The utility model discloses an electron accelerator beam under titanium foil automatic cleaning device, including guide mechanism and the titanium foil reel of installation on guide mechanism, the titanium foil that stretches out from titanium foil reel sets up on guide mechanism, and the titanium foil reel is equipped with cleaning mechanism, and cleaning mechanism acts on titanium foil, and the titanium foil reel is connected with drive mechanism, and drive mechanism drives titanium foil reel rotation alternately to drive titanium foil reciprocating movement along guide mechanism, and drive mechanism is electrically connected with automatic control system. The utility model solves the problem that automatic cleaning device can not clean in the starting process of equipment, and through automatic control system can clean titanium foil under the condition of not stopping, reduces manual cleaning time, reduces personnel harm, and improves efficiency.

Description

Technical Field

[0001] This utility model relates to the field of electron accelerator auxiliary equipment technology, and in particular to an automatic cleaning device for titanium foil under an electron accelerator beam. Background Technology

[0002] Industrial electron accelerators have been successfully applied in multiple fields and scenarios, such as irradiation modification, sterilization, preservation, and nuclear environmental protection. Irradiation modification is used in applications involving wires and cables, heat-shrinkable materials, polymers, electronic components, and semiconductors. Sterilization is used in medical devices, pet food, medical dressings, toys and supplies, traditional Chinese medicine, Western medicine, health products, cosmetics, and other daily necessities. Preservation is used for quarantine processing, fresh vegetables, frozen foods, snack foods, health foods, grain preservation, emergency relief food, and alcoholic beverages. Nuclear environmental protection is used for wastewater, waste gas, and solid waste. However, in these applications, titanium foil, as a key component of the scanning window under the accelerator beam, is continuously subjected to multiple forms of damage, including radiation, humidity, and ozone corrosion. Radiation damages the microstructure of titanium foil, reducing its physical properties; humid environments easily cause water droplets to form on the surface of the titanium foil, increasing the risk of corrosion; and ozone, with its strong oxidizing properties, accelerates the corrosion process of the titanium foil. These factors make it extremely easy for impurities such as water droplets and dust to adhere to the surface of titanium foil, which not only shortens the service life of titanium foil, but also seriously affects the irradiation effect of electron accelerators and reduces the equipment's processing capacity.
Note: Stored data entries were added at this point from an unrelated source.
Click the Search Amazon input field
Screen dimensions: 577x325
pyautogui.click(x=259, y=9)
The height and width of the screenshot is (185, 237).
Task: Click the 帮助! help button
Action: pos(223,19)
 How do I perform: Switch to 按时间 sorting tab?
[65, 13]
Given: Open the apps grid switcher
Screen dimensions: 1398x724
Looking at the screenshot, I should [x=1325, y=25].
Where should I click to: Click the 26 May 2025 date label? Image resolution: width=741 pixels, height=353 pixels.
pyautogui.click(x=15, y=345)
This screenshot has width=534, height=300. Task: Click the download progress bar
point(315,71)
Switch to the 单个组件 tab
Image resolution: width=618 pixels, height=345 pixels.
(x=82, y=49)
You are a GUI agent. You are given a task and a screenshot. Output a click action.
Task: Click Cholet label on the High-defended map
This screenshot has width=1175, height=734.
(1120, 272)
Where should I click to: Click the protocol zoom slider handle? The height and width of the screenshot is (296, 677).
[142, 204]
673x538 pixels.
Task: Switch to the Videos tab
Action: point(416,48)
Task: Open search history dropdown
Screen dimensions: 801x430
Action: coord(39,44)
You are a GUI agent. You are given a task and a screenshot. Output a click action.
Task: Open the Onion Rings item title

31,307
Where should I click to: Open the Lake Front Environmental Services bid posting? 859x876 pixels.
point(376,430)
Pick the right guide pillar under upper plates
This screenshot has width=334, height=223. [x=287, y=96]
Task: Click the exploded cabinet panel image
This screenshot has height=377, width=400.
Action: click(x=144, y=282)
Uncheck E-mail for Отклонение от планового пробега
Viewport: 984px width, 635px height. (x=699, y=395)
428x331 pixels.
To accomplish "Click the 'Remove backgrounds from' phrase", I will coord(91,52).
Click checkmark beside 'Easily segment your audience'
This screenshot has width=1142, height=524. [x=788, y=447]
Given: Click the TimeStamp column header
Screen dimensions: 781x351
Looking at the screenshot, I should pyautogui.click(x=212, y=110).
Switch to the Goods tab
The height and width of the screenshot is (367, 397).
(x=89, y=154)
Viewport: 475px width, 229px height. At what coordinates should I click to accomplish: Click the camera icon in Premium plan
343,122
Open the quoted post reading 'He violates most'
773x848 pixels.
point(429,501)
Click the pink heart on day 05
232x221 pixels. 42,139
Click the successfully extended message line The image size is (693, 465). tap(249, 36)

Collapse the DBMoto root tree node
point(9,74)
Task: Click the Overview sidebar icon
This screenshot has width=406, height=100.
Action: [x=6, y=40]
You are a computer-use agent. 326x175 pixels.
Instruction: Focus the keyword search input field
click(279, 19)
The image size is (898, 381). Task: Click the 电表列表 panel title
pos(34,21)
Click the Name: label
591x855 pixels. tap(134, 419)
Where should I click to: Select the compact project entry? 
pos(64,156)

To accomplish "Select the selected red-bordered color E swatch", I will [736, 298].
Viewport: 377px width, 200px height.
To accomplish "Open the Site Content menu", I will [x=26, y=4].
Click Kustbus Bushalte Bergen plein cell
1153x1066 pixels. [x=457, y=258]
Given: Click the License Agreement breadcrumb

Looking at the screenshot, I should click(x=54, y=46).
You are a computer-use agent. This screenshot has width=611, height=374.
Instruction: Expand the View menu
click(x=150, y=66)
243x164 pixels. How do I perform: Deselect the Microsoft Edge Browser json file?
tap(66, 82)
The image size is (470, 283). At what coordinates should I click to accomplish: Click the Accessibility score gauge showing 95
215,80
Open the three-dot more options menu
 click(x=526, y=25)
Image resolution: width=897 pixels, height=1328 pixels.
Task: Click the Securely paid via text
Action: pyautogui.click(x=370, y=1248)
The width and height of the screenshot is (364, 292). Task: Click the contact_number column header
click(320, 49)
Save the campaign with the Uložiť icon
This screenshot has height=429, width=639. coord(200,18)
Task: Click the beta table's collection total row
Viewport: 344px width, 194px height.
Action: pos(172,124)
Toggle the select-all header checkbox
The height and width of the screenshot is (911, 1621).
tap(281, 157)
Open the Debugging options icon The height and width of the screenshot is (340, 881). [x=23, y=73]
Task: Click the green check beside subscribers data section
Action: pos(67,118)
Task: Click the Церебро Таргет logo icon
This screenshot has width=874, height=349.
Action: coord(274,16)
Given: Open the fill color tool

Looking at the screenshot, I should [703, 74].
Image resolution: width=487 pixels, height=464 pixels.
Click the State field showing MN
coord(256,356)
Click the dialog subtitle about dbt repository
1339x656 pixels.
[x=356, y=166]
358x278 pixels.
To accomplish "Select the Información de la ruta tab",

[0003] Currently, titanium foil cleaning mainly relies on manual operation. Before each cleaning, the accelerator must be stopped, and the irradiation chamber must be ventilated for an extended period until the radiation and ozone concentrations drop to safe levels. Only after the instruments have confirmed safety can staff enter the irradiation chamber to clean the titanium foil. However, this cleaning method has many drawbacks: frequent cleaning consumes a lot of manpower and time, reducing production efficiency; staff are exposed to radiation risks for extended periods, and even with protective measures, they may still suffer radiation hazards and damage their health; the quality of manual cleaning is affected by the operator's skills and working conditions, making it difficult to guarantee consistent cleaning results each time, which is detrimental to the stable operation of the equipment.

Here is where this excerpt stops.